Logged data must be a convertible to a numpy array of a supported type:
In [32]: with gsd.hoomd.open(name='example.gsd', mode='wb') as t:
....: s = gsd.hoomd.Snapshot()
....: s.particles.N = 4
....: s.log['invalid'] = dict(a=1, b=5)
....: t.append(s)
....:
---------------------------------------------------------------------------
ValueError Traceback (most recent call last)
<ipython-input-32-e8566430e2ad> in <module>
3 s.particles.N = 4
4 s.log['invalid'] = dict(a=1, b=5)
----> 5 t.append(s)
~/checkouts/readthedocs.org/user_builds/gsd/conda/v2.0.0/lib/python3.7/site-packages/gsd-2.0.0-py3.7-linux-x86_64.egg/gsd/hoomd.py in append(self, snapshot)
720 # write log data
721 for log, data in snapshot.log.items():
--> 722 self.file.write_chunk('log/' + log, data)
723
724 self.file.end_frame()
gsd/fl.pyx in gsd.fl.GSDFile.write_chunk()

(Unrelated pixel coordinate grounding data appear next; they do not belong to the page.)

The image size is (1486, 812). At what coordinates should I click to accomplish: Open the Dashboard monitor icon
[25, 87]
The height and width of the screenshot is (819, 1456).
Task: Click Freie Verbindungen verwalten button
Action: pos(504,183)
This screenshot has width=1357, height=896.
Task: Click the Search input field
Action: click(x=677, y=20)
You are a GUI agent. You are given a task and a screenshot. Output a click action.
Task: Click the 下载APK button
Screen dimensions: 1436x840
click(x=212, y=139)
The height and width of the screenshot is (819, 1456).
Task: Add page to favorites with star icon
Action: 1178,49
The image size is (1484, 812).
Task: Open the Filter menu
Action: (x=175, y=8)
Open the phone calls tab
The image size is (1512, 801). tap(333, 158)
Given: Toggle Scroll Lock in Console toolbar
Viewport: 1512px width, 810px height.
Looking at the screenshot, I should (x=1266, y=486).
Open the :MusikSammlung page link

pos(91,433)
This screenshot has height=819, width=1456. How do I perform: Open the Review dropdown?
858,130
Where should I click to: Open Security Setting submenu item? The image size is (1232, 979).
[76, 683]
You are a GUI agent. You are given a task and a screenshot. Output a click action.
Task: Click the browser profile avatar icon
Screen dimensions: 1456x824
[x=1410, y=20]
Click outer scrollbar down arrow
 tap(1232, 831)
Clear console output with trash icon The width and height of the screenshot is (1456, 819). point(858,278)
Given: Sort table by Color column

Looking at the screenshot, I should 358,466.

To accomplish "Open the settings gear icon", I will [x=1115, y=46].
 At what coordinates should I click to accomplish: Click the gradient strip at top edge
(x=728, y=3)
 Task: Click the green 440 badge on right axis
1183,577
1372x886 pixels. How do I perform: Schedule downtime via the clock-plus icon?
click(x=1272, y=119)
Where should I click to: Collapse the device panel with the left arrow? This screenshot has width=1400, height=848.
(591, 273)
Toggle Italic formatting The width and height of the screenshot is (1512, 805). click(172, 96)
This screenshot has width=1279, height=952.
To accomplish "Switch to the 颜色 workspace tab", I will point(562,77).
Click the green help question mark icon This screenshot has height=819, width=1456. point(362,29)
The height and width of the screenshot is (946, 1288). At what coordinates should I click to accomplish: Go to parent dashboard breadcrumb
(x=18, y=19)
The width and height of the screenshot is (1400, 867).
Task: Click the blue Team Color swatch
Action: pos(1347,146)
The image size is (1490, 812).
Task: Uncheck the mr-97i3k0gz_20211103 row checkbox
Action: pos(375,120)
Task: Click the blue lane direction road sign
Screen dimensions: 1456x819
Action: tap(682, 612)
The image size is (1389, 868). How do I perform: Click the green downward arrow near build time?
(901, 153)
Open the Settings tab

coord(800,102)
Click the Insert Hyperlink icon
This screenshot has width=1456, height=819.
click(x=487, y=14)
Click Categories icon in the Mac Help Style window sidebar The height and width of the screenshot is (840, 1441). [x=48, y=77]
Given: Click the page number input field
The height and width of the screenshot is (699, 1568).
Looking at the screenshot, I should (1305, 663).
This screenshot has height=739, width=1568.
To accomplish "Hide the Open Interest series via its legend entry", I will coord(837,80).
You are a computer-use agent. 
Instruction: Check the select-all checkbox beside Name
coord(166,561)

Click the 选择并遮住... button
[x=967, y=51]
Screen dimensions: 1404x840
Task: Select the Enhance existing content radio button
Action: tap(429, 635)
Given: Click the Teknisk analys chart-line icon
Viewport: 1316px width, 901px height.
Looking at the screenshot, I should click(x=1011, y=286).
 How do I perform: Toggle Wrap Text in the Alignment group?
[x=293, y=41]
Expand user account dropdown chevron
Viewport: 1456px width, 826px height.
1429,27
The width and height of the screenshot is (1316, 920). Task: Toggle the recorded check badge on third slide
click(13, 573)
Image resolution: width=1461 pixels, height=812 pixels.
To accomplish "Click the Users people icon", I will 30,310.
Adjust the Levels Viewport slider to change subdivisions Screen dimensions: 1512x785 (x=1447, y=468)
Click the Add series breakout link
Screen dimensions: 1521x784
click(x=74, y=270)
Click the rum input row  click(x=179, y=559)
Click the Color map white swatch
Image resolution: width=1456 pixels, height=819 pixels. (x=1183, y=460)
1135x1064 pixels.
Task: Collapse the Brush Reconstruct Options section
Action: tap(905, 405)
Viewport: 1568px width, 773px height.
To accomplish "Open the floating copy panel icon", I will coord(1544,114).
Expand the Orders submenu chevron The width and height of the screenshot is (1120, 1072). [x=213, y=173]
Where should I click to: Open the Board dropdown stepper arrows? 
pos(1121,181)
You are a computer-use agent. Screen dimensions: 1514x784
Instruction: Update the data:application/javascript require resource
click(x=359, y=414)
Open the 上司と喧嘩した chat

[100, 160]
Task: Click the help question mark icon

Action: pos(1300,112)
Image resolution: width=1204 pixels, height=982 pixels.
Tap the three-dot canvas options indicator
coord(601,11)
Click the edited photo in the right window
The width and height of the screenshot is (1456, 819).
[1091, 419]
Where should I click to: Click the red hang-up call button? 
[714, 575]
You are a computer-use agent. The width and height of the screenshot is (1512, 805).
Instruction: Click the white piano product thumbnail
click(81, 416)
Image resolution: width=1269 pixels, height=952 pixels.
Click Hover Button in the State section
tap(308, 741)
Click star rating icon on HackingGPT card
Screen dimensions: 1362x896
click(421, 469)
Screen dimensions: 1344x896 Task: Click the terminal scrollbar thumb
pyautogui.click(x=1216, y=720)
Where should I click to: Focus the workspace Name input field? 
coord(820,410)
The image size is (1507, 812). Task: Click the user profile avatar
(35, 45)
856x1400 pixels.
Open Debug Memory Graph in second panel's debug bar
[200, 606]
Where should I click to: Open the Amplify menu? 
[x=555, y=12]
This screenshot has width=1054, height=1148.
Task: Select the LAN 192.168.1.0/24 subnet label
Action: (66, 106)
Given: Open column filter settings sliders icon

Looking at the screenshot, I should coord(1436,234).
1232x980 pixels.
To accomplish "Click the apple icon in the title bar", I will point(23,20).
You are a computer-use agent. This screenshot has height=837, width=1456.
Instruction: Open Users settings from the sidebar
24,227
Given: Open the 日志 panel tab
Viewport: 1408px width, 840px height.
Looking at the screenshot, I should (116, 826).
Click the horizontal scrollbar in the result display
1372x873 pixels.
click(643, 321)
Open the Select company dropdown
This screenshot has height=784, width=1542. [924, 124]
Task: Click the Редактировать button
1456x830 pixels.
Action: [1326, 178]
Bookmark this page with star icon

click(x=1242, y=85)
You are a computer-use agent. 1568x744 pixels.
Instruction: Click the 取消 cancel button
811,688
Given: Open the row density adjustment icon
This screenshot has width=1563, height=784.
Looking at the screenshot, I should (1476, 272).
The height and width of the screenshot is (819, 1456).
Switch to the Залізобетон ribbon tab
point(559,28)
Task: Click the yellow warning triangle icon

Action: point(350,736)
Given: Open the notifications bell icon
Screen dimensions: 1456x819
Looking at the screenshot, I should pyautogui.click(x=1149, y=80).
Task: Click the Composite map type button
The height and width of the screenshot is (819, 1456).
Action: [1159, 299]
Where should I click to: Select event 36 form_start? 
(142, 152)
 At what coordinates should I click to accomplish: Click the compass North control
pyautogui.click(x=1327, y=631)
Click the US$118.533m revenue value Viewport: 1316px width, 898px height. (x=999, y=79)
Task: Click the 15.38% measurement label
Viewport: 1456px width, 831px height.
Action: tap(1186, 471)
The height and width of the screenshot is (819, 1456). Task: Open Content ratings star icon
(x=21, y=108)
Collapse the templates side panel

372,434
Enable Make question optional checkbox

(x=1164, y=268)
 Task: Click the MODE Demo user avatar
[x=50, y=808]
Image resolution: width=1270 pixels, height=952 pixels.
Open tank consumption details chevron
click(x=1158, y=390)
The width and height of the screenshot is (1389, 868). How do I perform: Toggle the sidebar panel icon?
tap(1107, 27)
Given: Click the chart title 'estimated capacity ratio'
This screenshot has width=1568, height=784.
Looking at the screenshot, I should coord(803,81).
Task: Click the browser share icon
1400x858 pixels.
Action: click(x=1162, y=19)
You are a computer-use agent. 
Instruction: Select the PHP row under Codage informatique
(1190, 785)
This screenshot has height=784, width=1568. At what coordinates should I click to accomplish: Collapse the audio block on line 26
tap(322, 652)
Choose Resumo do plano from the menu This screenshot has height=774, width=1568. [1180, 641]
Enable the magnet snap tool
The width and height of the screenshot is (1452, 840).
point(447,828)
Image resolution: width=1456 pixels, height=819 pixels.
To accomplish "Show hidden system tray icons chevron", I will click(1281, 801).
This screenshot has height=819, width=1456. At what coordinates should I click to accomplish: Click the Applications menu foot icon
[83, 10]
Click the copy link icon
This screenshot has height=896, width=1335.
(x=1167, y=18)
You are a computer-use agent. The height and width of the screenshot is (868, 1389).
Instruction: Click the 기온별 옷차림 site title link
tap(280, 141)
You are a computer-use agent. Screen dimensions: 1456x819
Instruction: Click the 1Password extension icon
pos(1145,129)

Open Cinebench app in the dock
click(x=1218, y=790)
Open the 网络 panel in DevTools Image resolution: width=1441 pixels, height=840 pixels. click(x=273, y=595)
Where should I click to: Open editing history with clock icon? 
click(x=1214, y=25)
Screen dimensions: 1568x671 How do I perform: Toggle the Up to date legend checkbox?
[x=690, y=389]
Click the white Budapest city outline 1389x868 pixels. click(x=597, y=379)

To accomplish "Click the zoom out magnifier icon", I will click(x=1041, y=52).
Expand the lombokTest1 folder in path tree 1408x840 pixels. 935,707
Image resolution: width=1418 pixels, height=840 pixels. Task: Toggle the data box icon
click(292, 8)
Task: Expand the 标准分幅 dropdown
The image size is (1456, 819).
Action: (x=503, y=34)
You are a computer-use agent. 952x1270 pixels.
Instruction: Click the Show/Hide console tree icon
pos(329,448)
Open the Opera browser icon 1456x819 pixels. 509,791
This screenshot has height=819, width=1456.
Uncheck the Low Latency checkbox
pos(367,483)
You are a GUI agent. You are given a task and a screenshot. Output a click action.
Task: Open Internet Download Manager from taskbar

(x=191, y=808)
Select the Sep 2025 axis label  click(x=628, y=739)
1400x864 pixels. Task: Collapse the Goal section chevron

ValueError: invalid type for chunk: log/invalid
Use multiprocessing with HOOMDTrajectory¶
In [33]: import multiprocessing as mp
In [34]: def cnt_part(args):
....: t, frame = args
....: return len(t[frame].particles.position)
....:
In [35]: with gsd.hoomd.open(name='test.gsd', mode='rb') as t:
....: with mp.Pool(processes=mp.cpu_count()) as pool:
....: result = pool.map(cnt_part, [(t, frame) for frame in range(len(t))])
....:
gsd.hoomd.HOOMDTrajectory
and both gsd.fl.GSDFile
and
gsd.pygsd.GSDFile
can be pickled when in read mode to allow for
multiprocessing through pythons native multiprocessing library. Here
cnt_part
finds the number of particles in each frame and appends it to a
list. This code would result in a list of all particle numbers throughout the
trajectory file.